▶ [ASSIGNMENT]
In the data below, find the line that contains "Where should I" and the line that contains "Tap the Air Busan airline logo". Copy both, plus every line between them, exactly.

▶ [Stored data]
----

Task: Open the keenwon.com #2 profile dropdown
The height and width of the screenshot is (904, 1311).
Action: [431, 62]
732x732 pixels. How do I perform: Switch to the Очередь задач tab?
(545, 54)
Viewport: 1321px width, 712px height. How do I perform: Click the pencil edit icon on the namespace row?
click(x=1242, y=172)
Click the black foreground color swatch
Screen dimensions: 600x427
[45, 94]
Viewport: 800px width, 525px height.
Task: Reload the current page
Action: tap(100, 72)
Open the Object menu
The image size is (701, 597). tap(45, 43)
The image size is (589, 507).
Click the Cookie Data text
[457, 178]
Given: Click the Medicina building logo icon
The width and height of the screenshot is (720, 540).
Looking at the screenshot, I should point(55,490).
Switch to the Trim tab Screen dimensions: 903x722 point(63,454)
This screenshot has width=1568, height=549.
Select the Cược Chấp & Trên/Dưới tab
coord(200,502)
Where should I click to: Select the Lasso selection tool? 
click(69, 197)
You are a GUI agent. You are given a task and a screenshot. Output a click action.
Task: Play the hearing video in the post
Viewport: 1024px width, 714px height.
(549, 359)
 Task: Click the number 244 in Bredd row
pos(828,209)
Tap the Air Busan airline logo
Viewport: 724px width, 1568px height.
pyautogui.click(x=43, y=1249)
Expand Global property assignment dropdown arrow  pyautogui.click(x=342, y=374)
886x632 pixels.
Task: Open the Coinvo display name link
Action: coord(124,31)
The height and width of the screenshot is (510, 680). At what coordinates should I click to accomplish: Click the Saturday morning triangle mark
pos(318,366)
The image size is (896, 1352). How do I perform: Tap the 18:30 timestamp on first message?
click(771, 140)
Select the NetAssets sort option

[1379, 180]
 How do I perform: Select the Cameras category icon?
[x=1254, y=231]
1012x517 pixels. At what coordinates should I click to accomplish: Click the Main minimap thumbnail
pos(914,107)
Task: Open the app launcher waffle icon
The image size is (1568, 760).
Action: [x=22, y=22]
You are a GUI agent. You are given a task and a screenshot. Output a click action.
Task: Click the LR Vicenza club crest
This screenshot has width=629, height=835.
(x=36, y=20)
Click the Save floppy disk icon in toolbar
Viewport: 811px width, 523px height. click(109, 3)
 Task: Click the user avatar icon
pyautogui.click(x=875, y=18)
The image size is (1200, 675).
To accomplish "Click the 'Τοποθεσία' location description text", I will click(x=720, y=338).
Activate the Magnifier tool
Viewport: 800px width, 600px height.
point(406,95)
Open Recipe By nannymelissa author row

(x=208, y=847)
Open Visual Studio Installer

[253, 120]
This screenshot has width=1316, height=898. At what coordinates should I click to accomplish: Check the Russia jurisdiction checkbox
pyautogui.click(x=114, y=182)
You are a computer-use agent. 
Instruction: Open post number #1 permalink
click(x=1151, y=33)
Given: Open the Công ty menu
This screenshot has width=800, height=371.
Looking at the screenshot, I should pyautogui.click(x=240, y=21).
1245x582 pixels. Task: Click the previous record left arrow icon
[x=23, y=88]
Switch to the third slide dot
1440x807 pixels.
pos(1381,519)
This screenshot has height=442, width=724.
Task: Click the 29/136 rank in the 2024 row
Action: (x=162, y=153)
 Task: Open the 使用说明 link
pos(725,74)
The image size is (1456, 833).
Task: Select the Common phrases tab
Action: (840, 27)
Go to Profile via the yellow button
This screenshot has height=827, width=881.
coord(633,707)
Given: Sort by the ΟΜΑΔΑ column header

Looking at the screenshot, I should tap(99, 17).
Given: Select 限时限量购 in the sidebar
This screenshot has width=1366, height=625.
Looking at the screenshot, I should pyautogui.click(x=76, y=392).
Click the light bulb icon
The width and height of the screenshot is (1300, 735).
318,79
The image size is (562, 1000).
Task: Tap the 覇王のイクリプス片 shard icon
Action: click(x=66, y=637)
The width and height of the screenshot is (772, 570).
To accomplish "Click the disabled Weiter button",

----

▶ [SOLUTION TO THE EXERCISE]
Where should I click to: Select the Lasso selection tool? 
click(69, 197)
You are a GUI agent. You are given a task and a screenshot. Output a click action.
Task: Play the hearing video in the post
Viewport: 1024px width, 714px height.
(549, 359)
 Task: Click the number 244 in Bredd row
pos(828,209)
Tap the Air Busan airline logo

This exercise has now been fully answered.